MRA, in a statement, noted that while the FOI Act is often associated with journalists and civil society organisations, legislators can also deploy the law to reinforce their constitutional oversight responsibilities, particularly when executive agencies fail to provide information through conventional parliamentary channels.

MRA’s Legal Officer, Monday Arunsi, said the FOI Act offers lawmakers an additional avenue to access official records and documents needed for informed decision-making, effective investigations, budget monitoring, and evidence-based lawmaking.

According to him, the Act guarantees access to information for “any person” without requiring applicants to justify their interest in the requested records, making lawmakers equally entitled to utilize its provisions.

“The Constitution empowers Legislatures to oversee the Executive through investigations, hearings, and committee activities. However, the FOI Act provides a complementary legal mechanism that legislators can use to obtain official records and information necessary for effective oversight and informed legislative action,” Arunsi said.
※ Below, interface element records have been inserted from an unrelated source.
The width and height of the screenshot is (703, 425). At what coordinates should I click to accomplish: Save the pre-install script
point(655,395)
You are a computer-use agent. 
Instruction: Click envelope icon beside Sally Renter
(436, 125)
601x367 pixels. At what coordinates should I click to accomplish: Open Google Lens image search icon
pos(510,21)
He observed that legislative committees frequently encounter resistance from public institutions and officials who either delay or refuse to release requested documents. He noted that invoking the FOI Act places legal obligations on such institutions to disclose information within specified timelines and provides remedies when access is wrongfully denied.

Arunsi stressed that using the FOI Act does not undermine the constitutional authority of legislatures but rather strengthens accountability by reinforcing the principle that public information belongs to citizens and that public officials must remain accountable for their actions and management of public resources.
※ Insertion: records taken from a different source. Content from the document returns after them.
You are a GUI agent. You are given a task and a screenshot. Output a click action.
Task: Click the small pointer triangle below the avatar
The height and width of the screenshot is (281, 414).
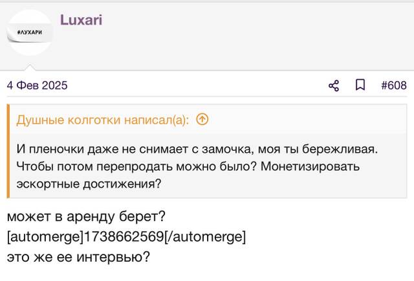click(x=30, y=67)
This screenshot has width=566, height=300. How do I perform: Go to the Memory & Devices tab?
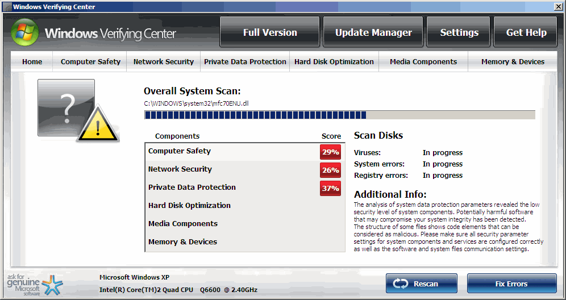pyautogui.click(x=513, y=62)
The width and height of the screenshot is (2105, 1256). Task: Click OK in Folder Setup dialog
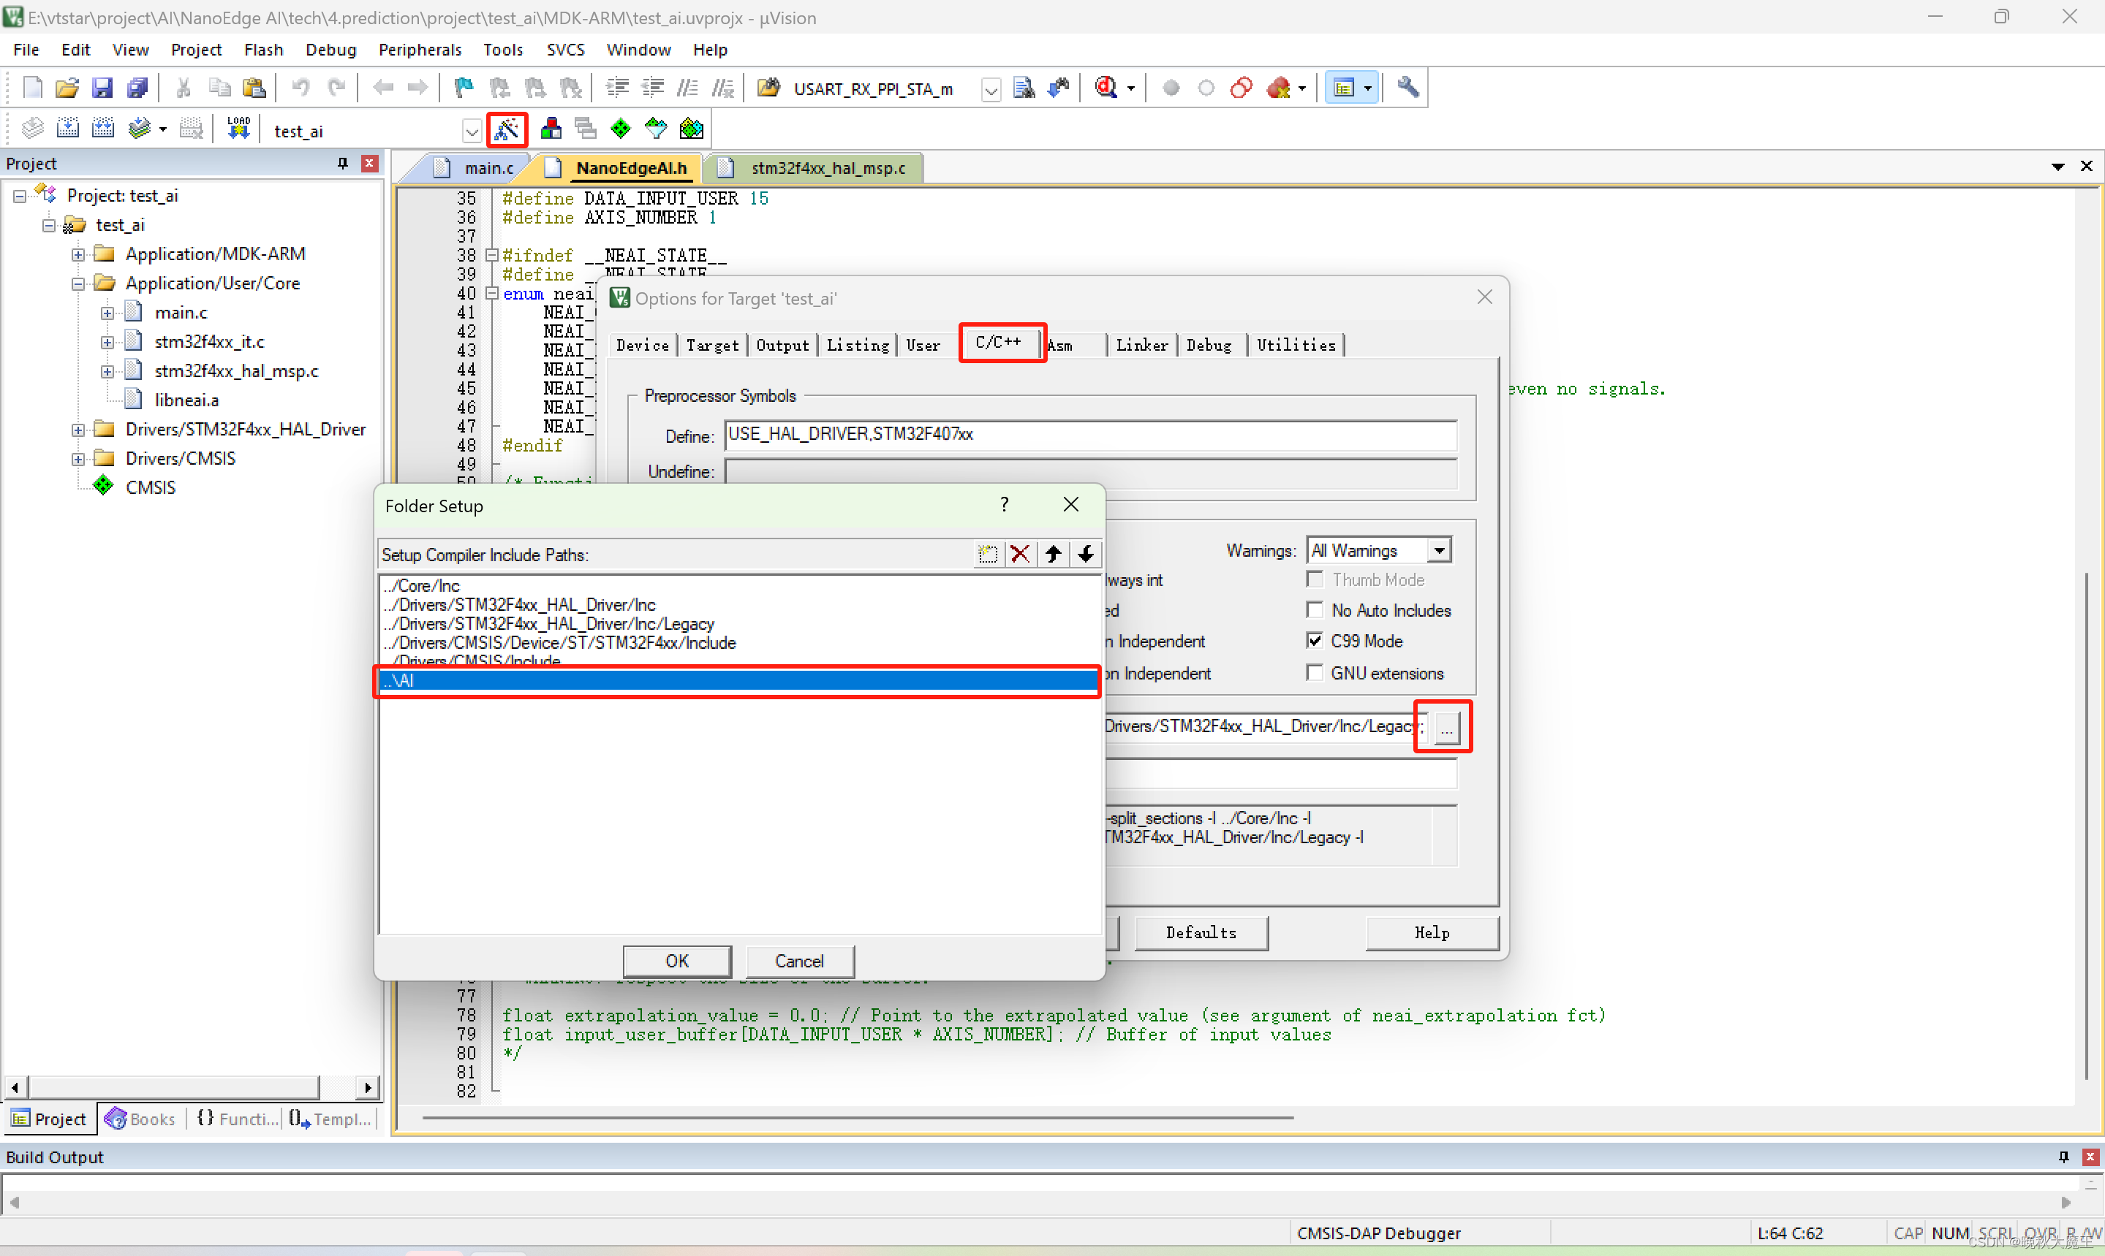677,961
He added that lawmakers who actively use the Act would also encourage citizens, journalists, researchers, and civil society groups to take advantage of access-to-information laws as tools for promoting transparency and participatory governance.
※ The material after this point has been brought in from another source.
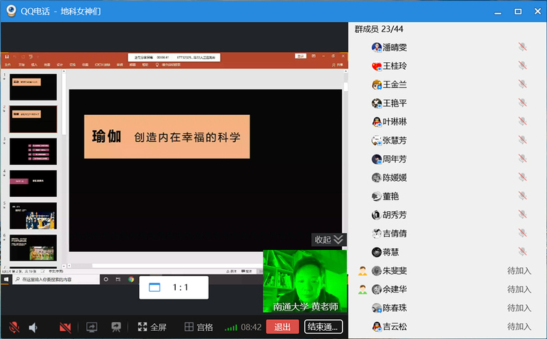The width and height of the screenshot is (547, 339).
Task: Unmute the microphone in the call toolbar
Action: (14, 327)
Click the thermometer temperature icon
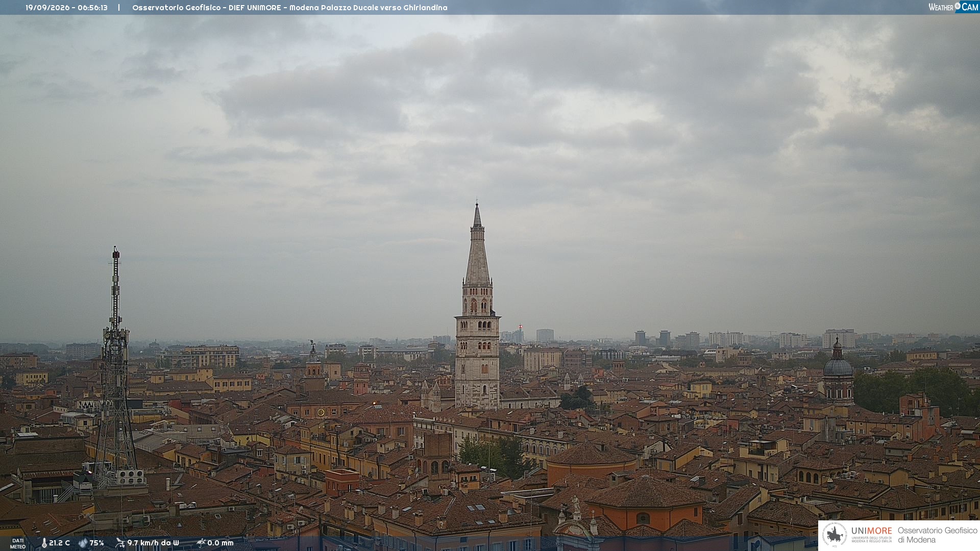This screenshot has width=980, height=551. click(44, 543)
Drawing from international experiences, Arunsi cited the United Kingdom, where members of Parliament and the House of Lords have used the UK’s Freedom of Information Act, 2000, to obtain information from government departments when parliamentary questions and other oversight mechanisms proved insufficient.

He noted that British lawmakers have successfully used FOI requests to access data on National Health Service waiting times, government expenditures, police and crime statistics, immigration figures, education funding allocations, environmental reports, and official correspondence, among other records. Such disclosures, he said, have frequently informed parliamentary debates and committee investigations.

He also pointed to countries including Ireland, Australia, Canada, New Zealand, Mexico, and Peru, where parliamentarians regularly utilize access-to-information laws to support their legislative and oversight functions.

Arunsi urged Nigerian lawmakers to systematically deploy the FOI Act to obtain budget implementation reports, procurement records, contract documents, public expenditure details, audit reports, personnel records, environmental impact assessments, policy papers, concession agreements, and public-private partnership documents.

According to him, greater legislative use of the Act would enhance governance by promoting evidence-based policymaking, exposing corruption and waste, strengthening fiscal accountability, and increasing public trust in democratic institutions.

He further noted that direct engagement with the FOI Act would allow lawmakers to assess the effectiveness of the law and identify areas requiring reform or improvement.

MRA also called on the leadership of the National Assembly and State Houses of Assembly to institutionalize the use of the FOI Act by developing internal procedures for information requests, training legislative staff on the law’s provisions, and incorporating access-to-information strategies into routine oversight activities.

Reaffirming the importance of transparency in democratic governance, Arunsi urged lawmakers to embrace all available legal mechanisms, including the FOI Act, to ensure that public institutions operate with openness, integrity, and accountability.